We've been talking about Psychology a lot lately, but let me remind you that historical algorithms show that when you have Monetary Liquidity at today's levels, while, at the same time, inflation progression is still moderate and the money is starting to be used, in conjunction with an historically cheap Valuation for the stock market, investors are going to be treated with a BULL MARKET over the ensuing period. Yes, trends in Psychology have short-term effects when in a slightly yellow or red zone, maybe even altering the internal nature of a rally. But when you have Monetary Liquidity that is so powerful, you should bet on growth, because growth WILL prevail.

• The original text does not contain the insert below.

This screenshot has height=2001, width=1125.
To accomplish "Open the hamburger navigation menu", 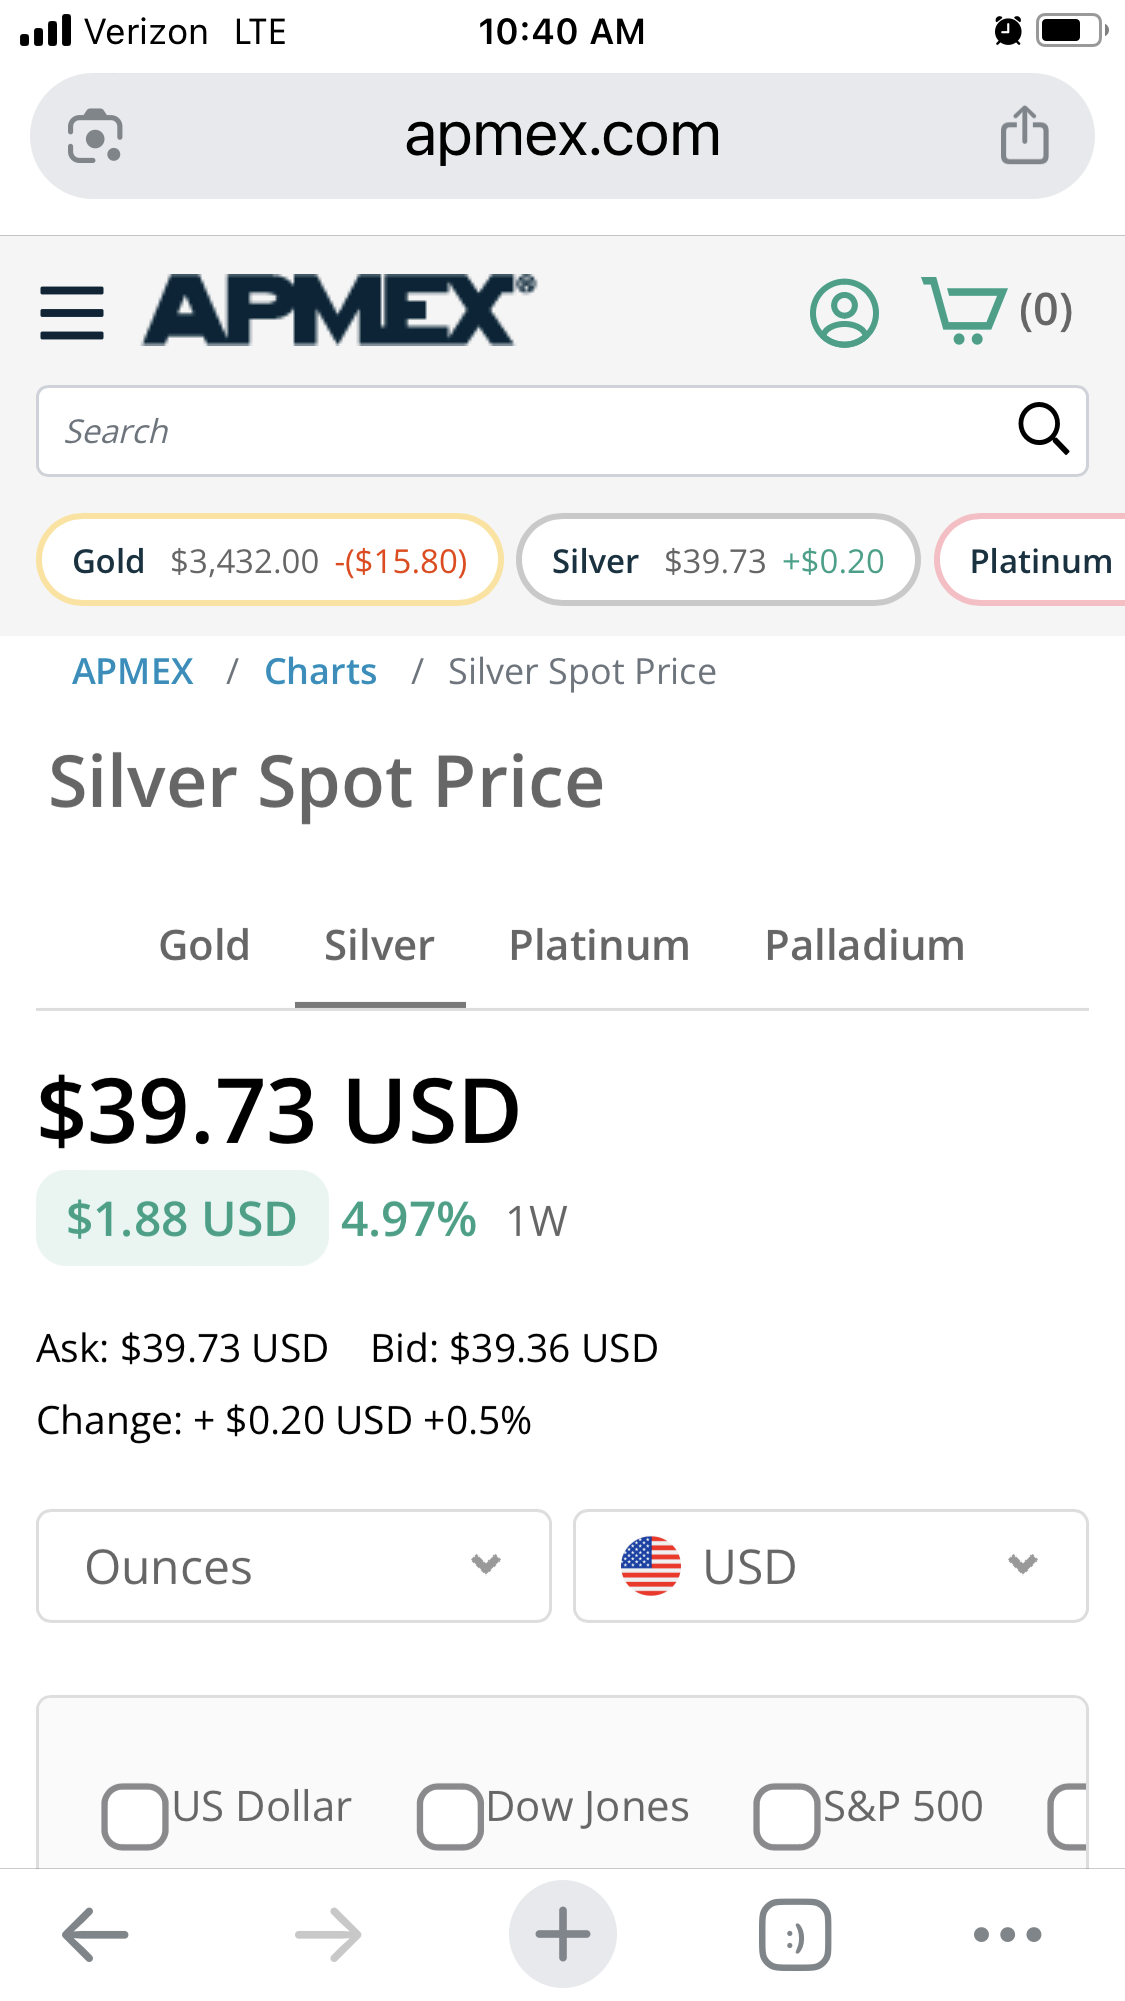I will [72, 312].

That's the bottom line. So for the last four weeks, we've had crisis after crisis. And guess what? We've seen them all in triplicate on the tube. They can just show the same scene 10 times, and it will feel like it has actually happened 10 times. It is very difficult to know what the truth actually is sometimes. That is why I decided many decades ago that I had to develop a filter to let me know how to react, and so we incorporated that filter into our Asset Allocation process.
I've spent 42 years in this business, and I'm telling you, everyone is craving to get on the soapbox to tell their story - whether they have credentials or not. We constantly check the credentials of our Asset Allocation Model versus its performance, because we live in an ever-changing world. But if you can actually measure the changes taking place, then you can have an insight track of what the stock market is going to do. So, if the stock market is the best barometer in the world to interpret tomorrow's headlines, and we have the best discipline (Asset Allocation Matrix) to predict the stock market, then we have an inside track. That is our mission, and we have spent our careers making sure we stay true to it.
Our bottom line is...stay bullish, despite (or maybe because of) the news.